Hurricane Elsa made headlines last summer when the storm hit Florida, home to Walt Disney World Resort. Now, new information on Hurricane Elsa has been released by the National Hurricane Center, seven months after the storm made landfall in Florida.
Orlando Sentinel reports that the Category 1 hurricane made landfall on July 7, 2021 and lasted a total of eight days, making it the most named storm days for an Atlantic storm since 2008′s Bertha, according to meteorologist of Colorado State University, Philip Klotzbach.
The National Hurricane Center released its report, which shows a total of $1 billion in damages to the southern United States and multiple Caribbean countries.
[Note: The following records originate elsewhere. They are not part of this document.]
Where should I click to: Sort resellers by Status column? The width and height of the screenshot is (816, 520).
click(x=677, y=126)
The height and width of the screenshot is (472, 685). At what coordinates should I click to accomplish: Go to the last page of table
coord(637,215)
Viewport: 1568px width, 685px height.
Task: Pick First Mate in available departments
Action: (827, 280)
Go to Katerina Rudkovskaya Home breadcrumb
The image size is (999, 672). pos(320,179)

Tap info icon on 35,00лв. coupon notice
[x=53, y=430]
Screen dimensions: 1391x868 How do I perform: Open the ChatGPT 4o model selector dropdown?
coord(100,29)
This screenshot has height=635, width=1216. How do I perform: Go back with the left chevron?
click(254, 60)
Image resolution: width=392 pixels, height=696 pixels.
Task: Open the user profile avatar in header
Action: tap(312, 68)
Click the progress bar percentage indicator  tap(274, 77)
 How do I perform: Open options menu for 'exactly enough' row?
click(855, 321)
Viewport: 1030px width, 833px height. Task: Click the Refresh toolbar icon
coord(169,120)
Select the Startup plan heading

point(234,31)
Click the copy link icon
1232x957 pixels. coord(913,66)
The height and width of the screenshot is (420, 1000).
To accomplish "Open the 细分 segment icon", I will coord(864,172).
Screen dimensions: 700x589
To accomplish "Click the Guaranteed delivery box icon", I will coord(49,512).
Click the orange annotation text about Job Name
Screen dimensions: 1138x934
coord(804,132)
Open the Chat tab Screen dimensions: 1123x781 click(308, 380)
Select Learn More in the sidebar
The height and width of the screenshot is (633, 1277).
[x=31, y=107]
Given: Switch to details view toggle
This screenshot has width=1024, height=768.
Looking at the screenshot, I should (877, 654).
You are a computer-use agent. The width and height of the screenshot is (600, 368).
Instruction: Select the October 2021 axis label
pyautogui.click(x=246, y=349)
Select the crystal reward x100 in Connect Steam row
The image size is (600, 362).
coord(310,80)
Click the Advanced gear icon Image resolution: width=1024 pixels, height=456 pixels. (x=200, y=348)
Additionally, 13 people were directly killed by Hurricane Elsa, including a 26-year-old man who passed away due to Elsa’s force winds, which knocked down a tree and crushed him.
On July 2, Tropical Storm Elsa strengthened into a Category 1 hurricane with maximum sustained winds of 86 mph, but once Elsa made landfall over Cuba, it lost the majority of its power and weakened tremendously.
Elsa produced lots of heavy rain along its path. In Florida specifically, 3–7 inches of rain fell across the west coast of the state. The highest rainfall total was in Punta Gorda, Florida, where, according to the report, 11.04 inches accumulated.
Along its path from Florida to New Jersey, Elsa created 17 tornadoes — two in Florida, two in Georgia, five in South Carolina, three in North Carolina, three in Virginia and two in New Jersey. According to the report, the strongest tornado touched down in Camden County, Georgia where it passed through an RV park and flipped over several vehicles. This tornado caused 17 people to become injured.
The NHC reported that once Elsa hit New Jersey on July 9, the storm transitioned into an “extratropical storm” and then continued north before breaking up over the Atlantic Canada area.